María colocó la taza de café hirviendo en la mesa.

Carlos asintió.

—Tu madre se ha quedado sin trabajo y durante los próximos dos meses ella se quedará en casa contigo y con Carmen. Carmen y tú se quedarán en casa también. No hay escuela.

—Sí, sí, sí…sí hay escuela —se apremió Carlos— po, po, po…podemos asistir a las clases virtuales. 

María y Roberto cruzaron miradas. Una opresión en el pecho agudizó la voz del padre.

—Sabes que yo estoy sin empleo desde hace tiempo…

—Pe, pe, pe…pe…ro todos los días vas a trabajar —interrumpió Carlos.

—La verdad es que todos los días salgo a vender chucherías en la calle. Ahora, ya no puedo salir. —Roberto reveló un aire de derrota en sus palabras—. Hace un mes que no tenemos internet. No te has dado cuenta porque no lo usas y casi todo el día estás en la escuela.

—Sí, sí, sí…sí porque allí tengo mu…mu…mu…cho trabajo con las pinturas y, y, y, y los lápices y, y, y tengo más jabón pa…pa…pa…ra lavar mis…mis…manos y, y, y…y….y puedo usar alcohol y tengo un…un…un…una alcoba para mí.

María, que parecía contener la respiración, se acercó a su hijo. Buscaba su mirada, sabía que cuando Carlos estaba nervioso, además de tartamudear más, la miraba por unos segundos, directo a sus ojos. Sin embargo, el muchacho, que había empezado a mover su cuerpo de adelante hacia atrás, seguía con la vista fija en sus piernas.
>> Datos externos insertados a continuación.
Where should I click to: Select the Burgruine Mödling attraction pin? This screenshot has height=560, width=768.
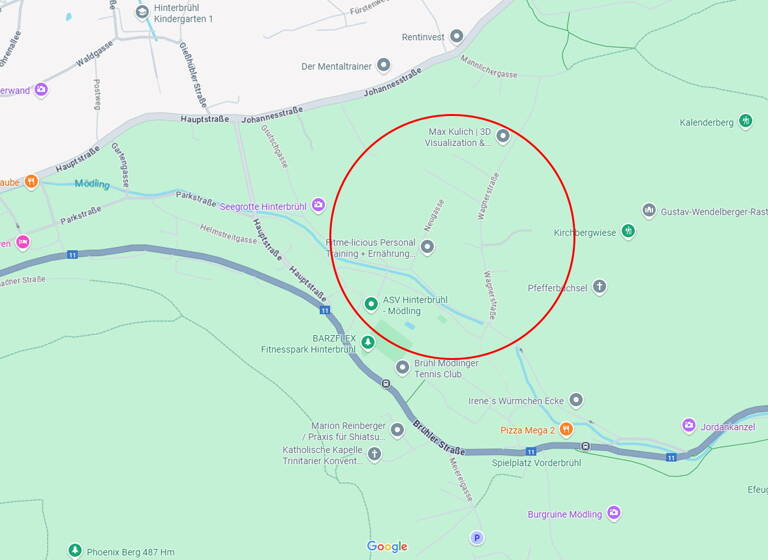[x=614, y=513]
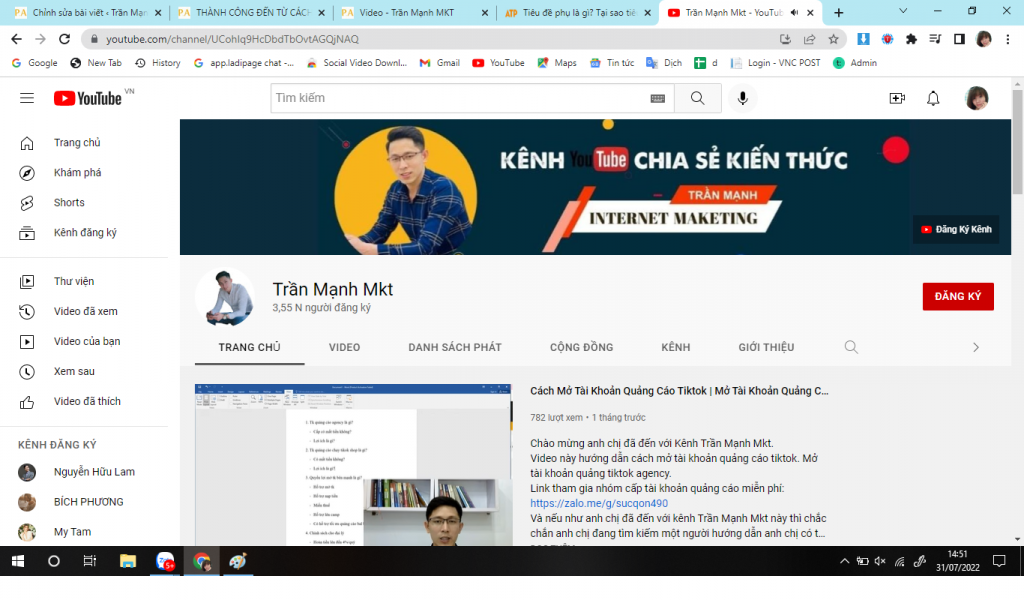Click the search magnifier button
This screenshot has width=1024, height=600.
696,98
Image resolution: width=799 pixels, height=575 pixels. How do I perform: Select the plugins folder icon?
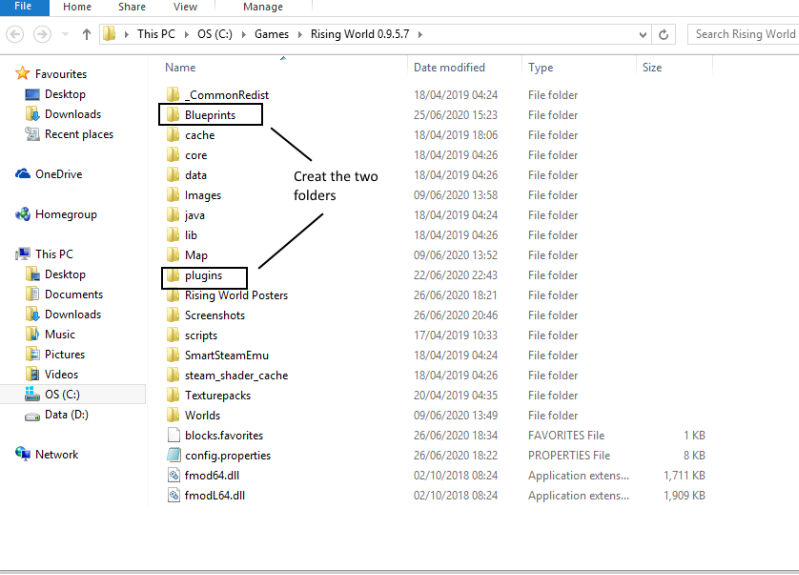(x=172, y=275)
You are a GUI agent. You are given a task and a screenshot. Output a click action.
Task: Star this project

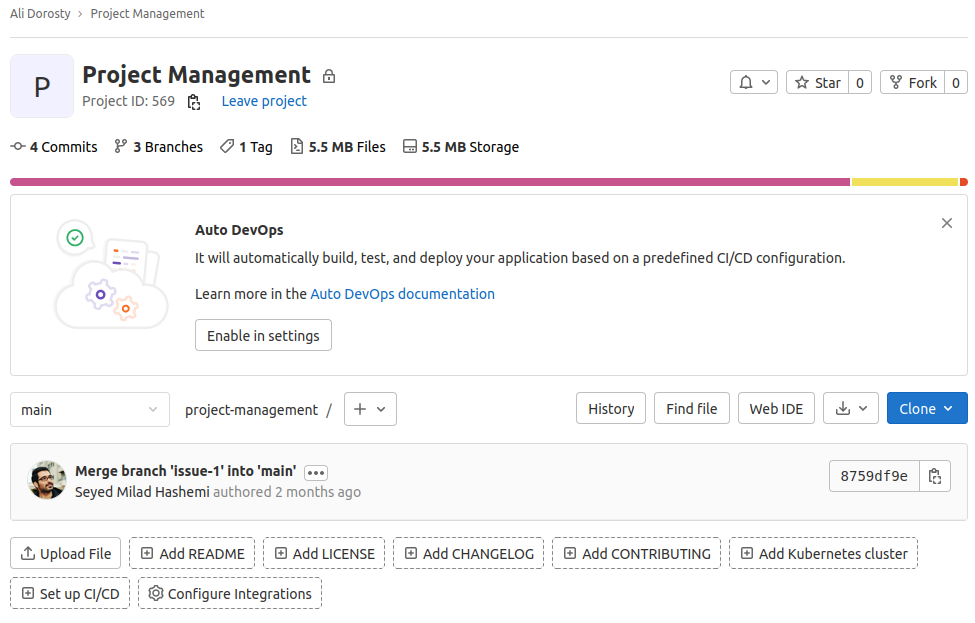[818, 83]
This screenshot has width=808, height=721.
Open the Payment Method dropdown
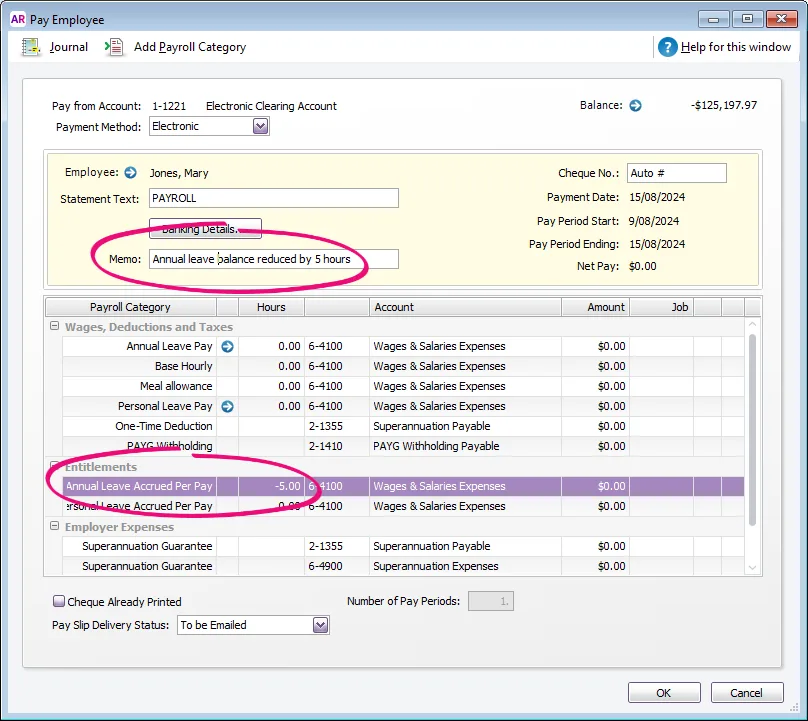point(260,125)
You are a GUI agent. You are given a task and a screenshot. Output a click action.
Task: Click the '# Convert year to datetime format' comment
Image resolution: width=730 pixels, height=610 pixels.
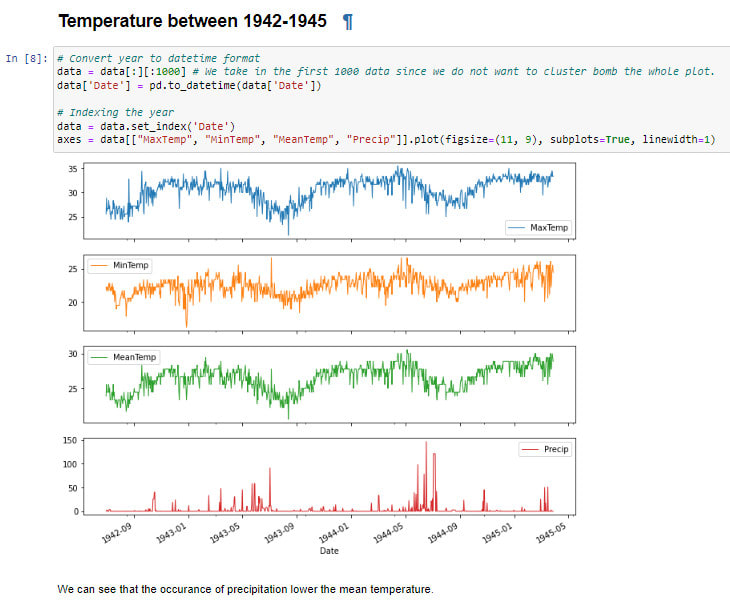pyautogui.click(x=158, y=58)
—Carlos, no tenemos internet porque tuvimos un problema y no pudimos pagar las dos últimas mensualidades —confirmó su madre.

—Por lo tanto, no puedes asistir a las clases virtuales —confesó su padre.

—Puedes dibujar y pintar cosas lindas, pero tendrás que hacerlo en tu pieza o en otro lugar de la casa. Tú me dices dónde y yo arreglo todo para ti —dijo casi suplicando María.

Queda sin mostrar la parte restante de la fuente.